***** Document text
A simpler version was generated with three sine waves of varying frequencies and phases. Figure 3 shows the time and frequency domain of that signal fed into an inexpensive, small amplifier I had on hand. The varying phases can be seen by looking at the envelope of the periodic signal and noting their change from cycle to cycle.
 
Figure 3: Adding together three sine waves of different frequencies and phases creates a time domain wave/envelope, which deconstructs to a relatively simple frequency magnitude spectrum.

What I didn’t show here, but mentioned in my earlier article, is the innocent-looking “mask” option. The mask (in its simplest form) sets all points within it to zero, so that signal bursts can be generated. The mask can be phase locked to the signal or independent of it. The mask can also be realized as a window function, that is, a defined increase and decrease in amplitude to shape the envelope of the burst.

The signal can also be swept in frequency or amplitude, linear or logarithmic. A nice touch is the ability to have the signal sweep both forward and in reverse. Oh, and did I mention that you can generate FM signals (Figure 4)?
 
Figure 4: MI can also frequency modulate a carrier as a test signal.

The Spectrum Analyzer is similarly feature-rich. Besides having a ridiculously large number of available windowing functions and being able to do fast Fourier transforms (FFTs) up to 4.2 million points, the spectrum analyzer includes cross-correlation and auto-correlation, as well as measurements like coherence that are derived from the correlation functions.

Figure 5 shows a cross-correlation derived from a frequency sweep (seen in the upper oscilloscope window) between signals measured by the two channels of the ADI-2 in a voltage-current setup described later in this article. The cross-correlation peaks at about 21µs, which is, not coincidentally, one sampling period (fs = 48kHz), neatly measuring the time delay between channels with a complex signal.
Figure 5: The cross-correlation mode enables rapid and unambiguous determination of time delays.

A nice feature of this instrument is the ability to measure not only the magnitude but also the phase of the harmonics. Figure 6 shows the distortion spectrum of an inexpensive lab amplifier along with an MI-generated table of harmonic amplitudes and phases.
 
Figure 6: The Spectrum Analyzer can capture both magnitude and phase of distortion harmonics.
**********
***** Given entries
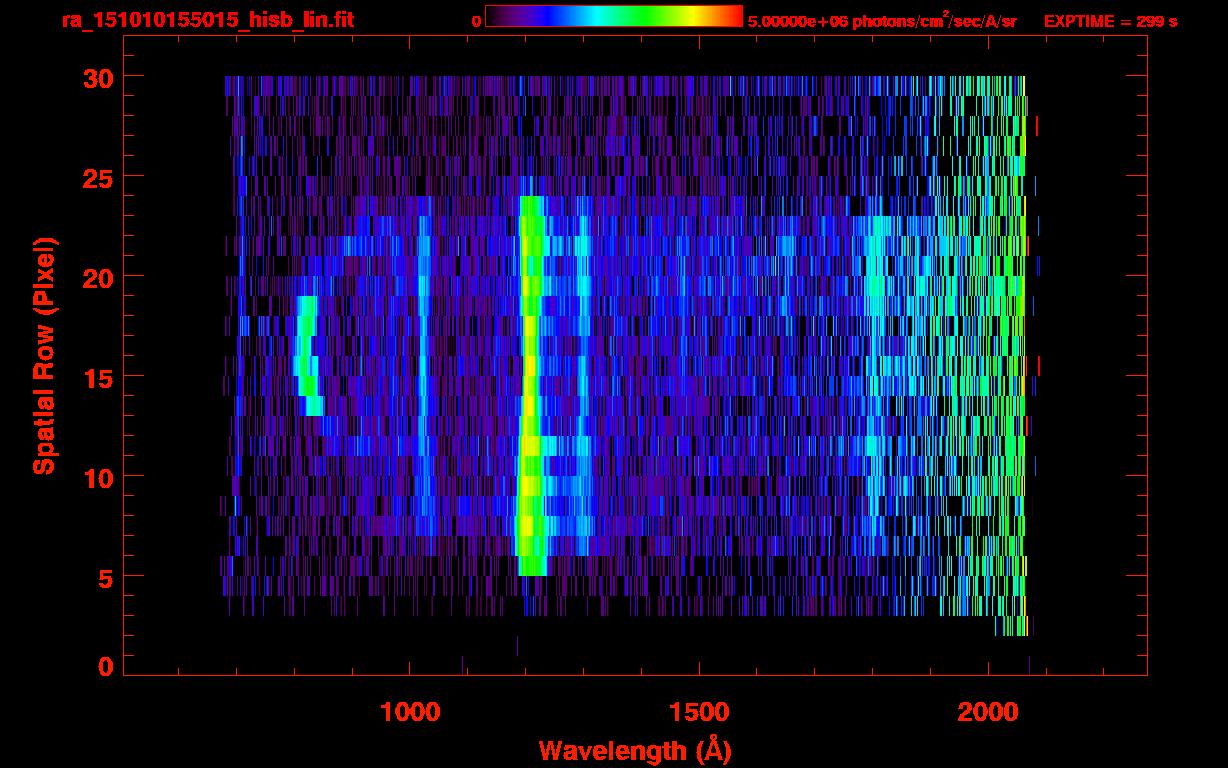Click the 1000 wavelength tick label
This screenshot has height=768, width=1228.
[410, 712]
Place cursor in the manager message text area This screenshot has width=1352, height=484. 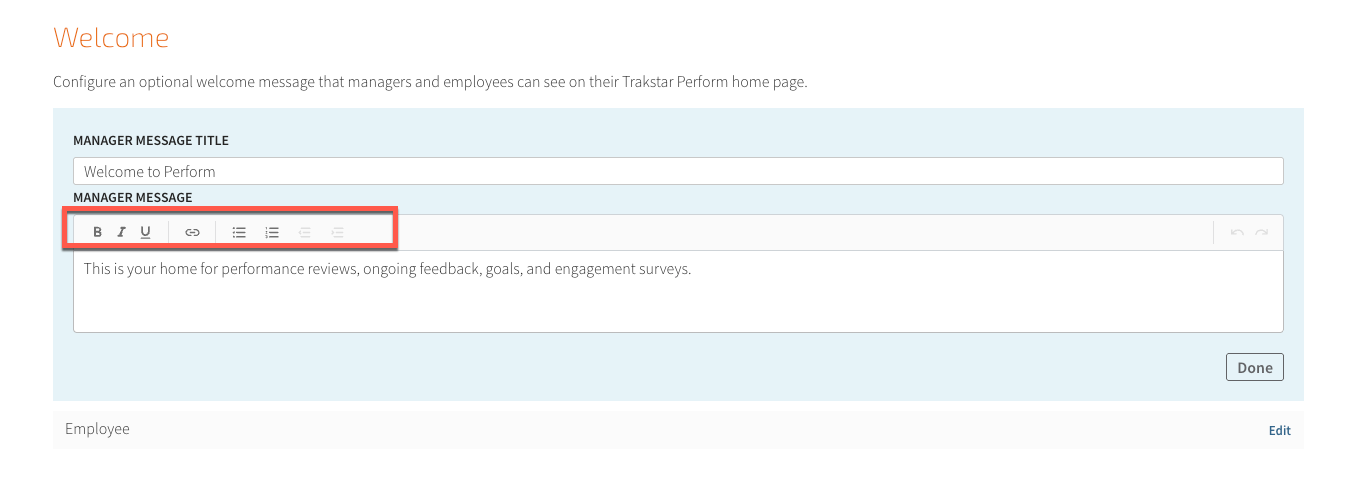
**********
***** Given entries
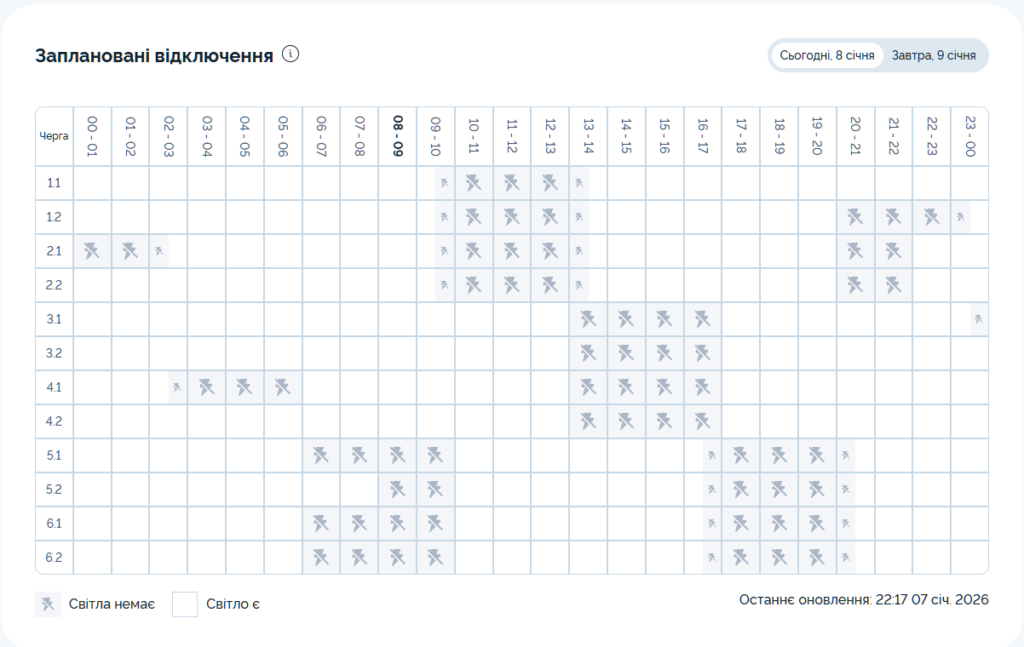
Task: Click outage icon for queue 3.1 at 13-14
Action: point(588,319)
**********
## Task list:
A – How would you render this sentence from the audio measurement article in Spanish: "A nice touch is the ability to have the signal sweep both forward and in reverse."
B – Pick up the audio measurement article after its last sentence and carry it on in the same style.

## Expected outputs:
A – Un detalle agradable es la posibilidad de que la señal haga el barrido tanto hacia adelante como en sentido inverso.

B –
As they say on late night TV commercials, “But that’s not all!” MI has a function called Derived Data Points (DDP), which display a numerical value derived from a frame of data; of course, it can be set to update with each acquired data frame. There are more than 200 different options, depending on which instrument is active. You can see examples of the DDPs (in this case, Effective Number of Bits and SINAD) in Figure 1. Further, upper and lower limits on the value can be defined to either set off a visual alarm in the window, sound an alert, or start another process to bring the measured value back into range. For those who want to use MI for statistical process control, the alerts can be set for both control limits and specification limits (in the MI language, “Low-Low, Low, High, High-High”).

MI also enables the user to create User Defined Data Points (UDDP), where the definition contains acquired data, constants, and mathematical functions set up in combination by the user (as the name implies) much in the manner of a spreadsheet. So any sort of customized measurement can be assembled using the building blocks of acquired data. This is an amazingly powerful tool, and as users come up with new needs for measurement metrics, Virtins will often incorporate these needs into the options in succeeding versions.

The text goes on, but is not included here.